Coronavirus: Government to scale up tracking as shutdown extended
Easing of restrictions after May bank holiday will depend on ability to test widely for cases
Gardaí maintain social distancing in Dublin’s city centre as social restrictions and Garda enforcement powers have been extended until May 5th. Photograph: Brian Lawless/PA Wire
A massive effort is under way to scale up the tracking of Covid-19 cases so restrictions on economic and social life can be eased early next month.
Taoiseach Leo Varadkar on Friday announced an extension of the current, two-week-old shutdown for another three weeks, until after the May bank holiday weekend, in order to further slow the spread of the virus.
Mr Varadkar said that the Government was working and planning towards a relaxation of the restrictions, but declined to say when this would happen.
But public health officials say any easing of the restrictions will depend on our ability to test widely for the disease and to trace the contacts of confirmed cases so these can be quickly followed up.
“We simply have to be in a situation where we’re able to do a substantially greater number of tests in the future than we are doing now,” chief medical office Dr Tony Holohan said last night.
With the testing system bedevilled by lengthy delays over the past month, Dr Holohan said the HSE was redoubling its efforts to deliver a “fit-for-purpose” testing and contact tracing system. People were working “day and night” on the sourcing of reagent – a vital chemical used in tests – and on the development of laboratory capacity in Ireland and abroad, he said.
“We can’t be in a situation where delays of three to four days occur” in the testing of people suspected to have Covid-19, he said, and testing capacity and information capacity would be scaled up to address this challenge.

Information supplied:

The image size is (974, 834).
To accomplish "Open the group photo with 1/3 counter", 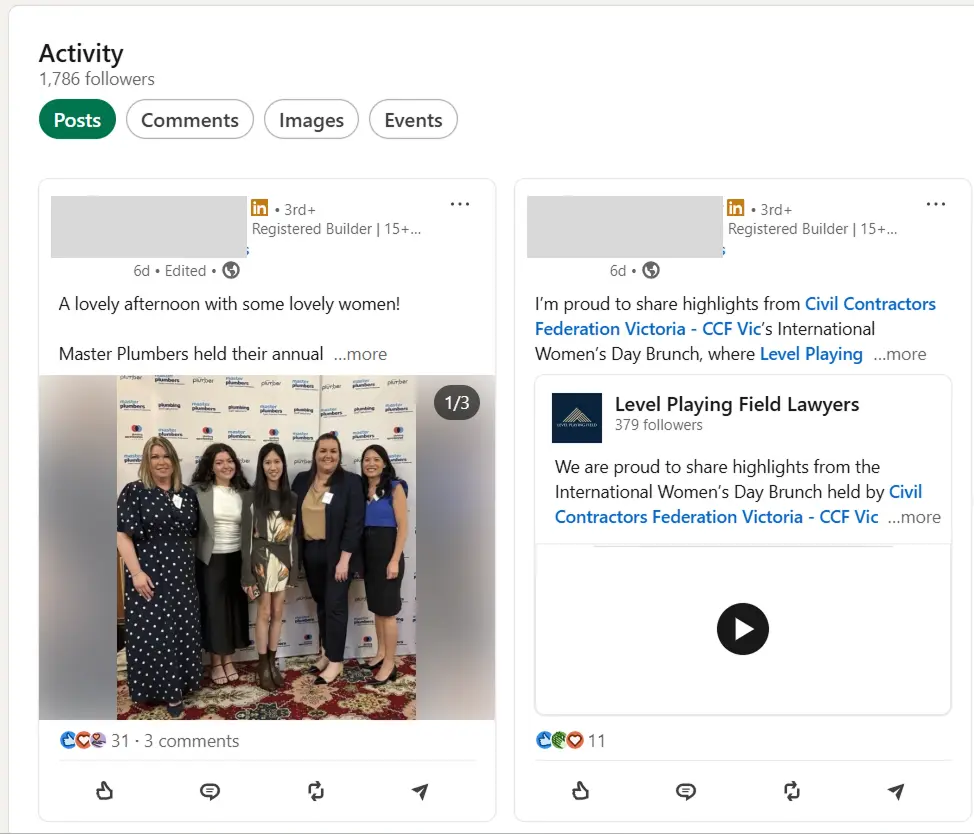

Things to do:
A - In the coronavirus shutdown article, until what date were social restrictions and Garda enforcement powers extended?
B - Condense the paragraph of the coronavirus shutdown article that begins "With the testing system bedevilled" into one or two shorter sentences, keeping its main facts.
C - Carry the coronavirus shutdown article forward from its final sentence, keeping its news-report style.

Exercise responses:
A - May 5th.

B - After a month of long testing delays, Dr Holohan said the HSE was redoubling efforts to deliver a "fit-for-purpose" testing and contact tracing system. Staff were working "day and night" to source reagent and build laboratory capacity in Ireland and abroad.

C -
HSE chief executive Paul Reid took the unprecedented step of appointing an external management consultant, Niamh O’Beirne, to oversee the ramping-up of Covid-19 testing and contact tracing.
Of the deaths that have occurred so far, 54 per cent arose in nursing home settings
Ms O’Beirne, of consultants EY, who is being seconded to the HSE executive management team for six months, is also tasked with devising operational plans for “a phased return to business as usual”.
Last night, the National Public Health Emergency Team (NPHET) reported the deaths of another 25 patients diagnosed with Covid-19. There have now been 288 coronavirus-related deaths in the Republic.
The youngest person to die with Covid-19 so far was 32 years old, and the oldest was 105, according to a breakdown released by NPHET.
NPHET also reported 480 new confirmed cases on Friday, the second-highest daily total. The total number of confirmed cases now stands at 7,054 – or 8,089 when tests processed in Germany are included.
Of the deaths that have occurred so far, 54 per cent arose in nursing home settings. In nursing homes affected by outbreaks, one in five staff, and one in six residents, have tested positive, Dr Holohan revealed.
In a press conference at Government Buildings on Friday, Mr Varadkar said that on the advice of public health experts, the restrictions have been extended until Tuesday May 5th.
Mr Varadkar said Ireland had “slowed the spread of the virus considerably, but unfortunately we have not stopped it”.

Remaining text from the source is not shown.